La nostra economia ha registrato una crescita che fa ben sperare per il
futuro e ci stimola a continuare il percorso di modernizzazione degli impianti
normativi volti alla semplificazione della burocrazia e alla
razionalizzazione delle risorse, come fatto in questi ultimi anni.
Per quanto concerne il settore di mia competenza, la giustizia, si è
avviato un cammino innovatore che sta portando risultati già molto importanti, quali:
la velocizzazione dei procedimenti e la conseguente diminuzione dell'enorme
carico di arretrato civile, la valorizzazione delle procedure di risoluzione
stragiudiziale ed arbitrali delle controversie, la razionalizzazione e
modernizzazione delle norme in materia fallimentare e la maggiore
specializzazione dei magistrati in materia commerciale con il potenziamento
dei Tribunali delle Imprese. Il buon funzionamento del “sistema giustizia” rappresenta uno dei
fattori di maggiore importanza per quanto concerne la potenziale attrattività
di un Paese. In un’economia sempre più globalizzata è decisivo attrarre investimenti
stranieri e incoraggiare la competitività sul piano internazionale, così come
contrastare con rinnovata efficacia le sacche di economia sommersa e criminale,
oggetto della nostra discussione odierna, che rappresentano un odioso freno
allo sviluppo economico e produttivo del Paese.
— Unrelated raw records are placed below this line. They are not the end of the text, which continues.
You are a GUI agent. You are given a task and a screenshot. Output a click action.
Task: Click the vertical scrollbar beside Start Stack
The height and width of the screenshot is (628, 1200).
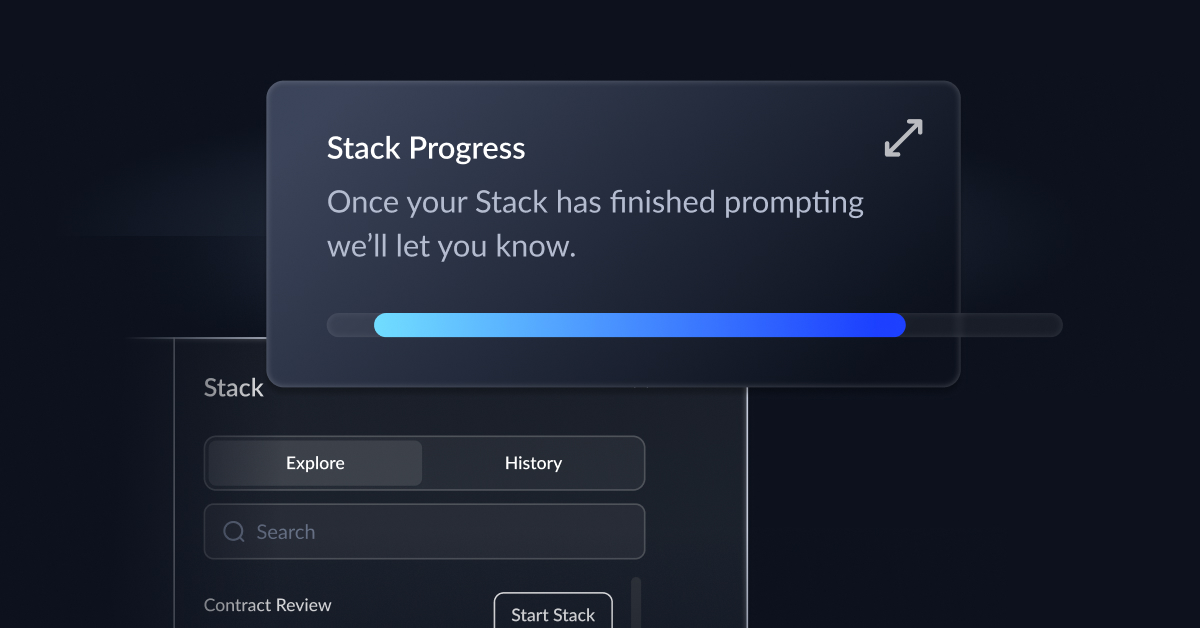[x=635, y=604]
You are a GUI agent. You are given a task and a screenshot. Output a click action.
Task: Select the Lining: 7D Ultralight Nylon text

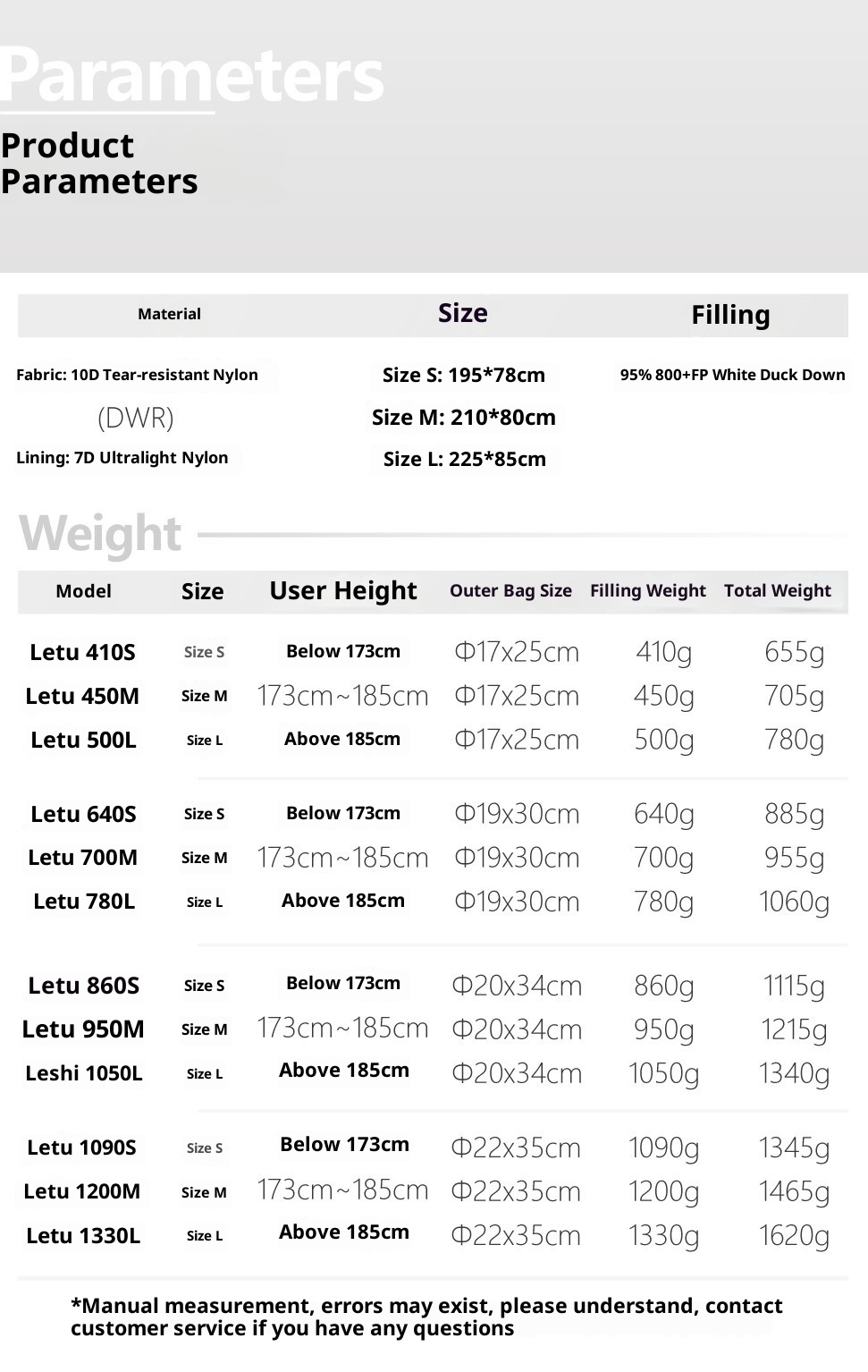tap(122, 458)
Abbiamo messo in campo azioni finalizzate al mantenimento della
continuità aziendale, alla maggiore accessibilità al credito per le imprese che
si trovano in un momento di difficoltà e a rendere più celere il recupero dei
crediti, con la creazione della nuova figura del pegno non possessorio.
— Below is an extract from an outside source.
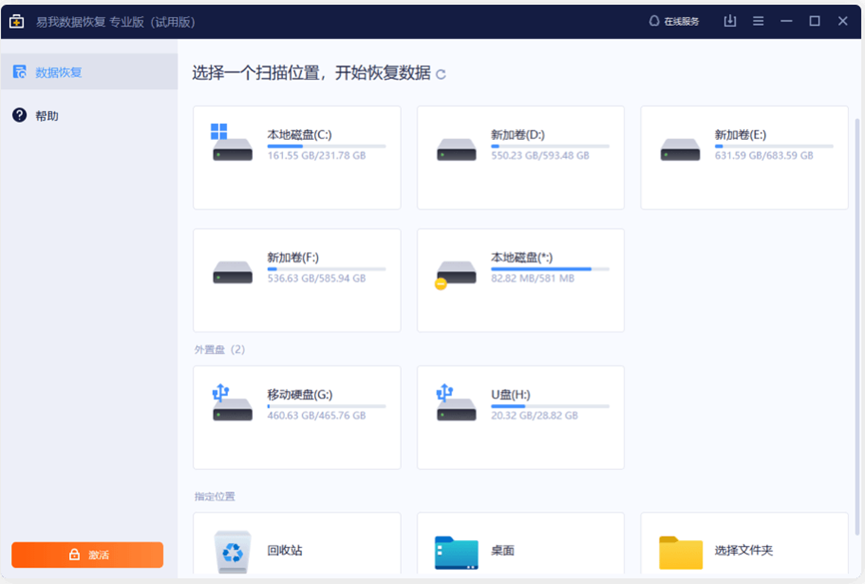The width and height of the screenshot is (865, 584).
Task: Click the refresh icon beside the scan heading
Action: point(441,74)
Strumenti non solo repressivi, dunque, ma che intendono affiancare i settori
produttivi in crisi in un’ottica virtuosa e collaborativa, evitando che siano
le sacche mafiose a svolgere funzioni di “welfare” criminale per le imprese.
In conclusione,
vogliamo e dobbiamo vincere la sfida della legalità. Una sfida che è prima di
tutto culturale, poiché solo contrastando con efficacia i gli incancreniti
fenomeni mafiosi si può davvero ripristinare il rispetto della legalità nei
rapporti sociali ed economici. Abbiamo il dovere di garantire una leale
concorrenza sul mercato, improntata a parametri di equità e di equilibrio
sociale.
Inoltre, occorre garantire
una maggiore appetibilità delle strutture e delle funzioni statuali, a
cominciare dalle regioni maggiormente in difficoltà dal punto di vista
economico. Bisogna aiutare i cittadini a scegliere lo Stato e aiutare lo Stato
stesso ad essere appetibile agli occhi dai cittadini. Dobbiamo rompere questo
circuito pernicioso che conduce a trovare nelle mille opportunità sommerse
dell’economia mafiosa le risposte ai piccoli e grandi drammi occupazionali e
sociali esistenti, a maggior ragione in quei imprenditoriali sfibrati dalla
crisi.
Ecco perché, e vado a
concludere, il nostro Paese ha il dovere di continuare nel cammino intrapreso
dal Governo in maggiori investimenti nella pubblica amministrazione, nel
miglioramento dei servizi pubblici unitamente ad una loro costante
modernizzazione, qualificando sempre di più il capitale umano.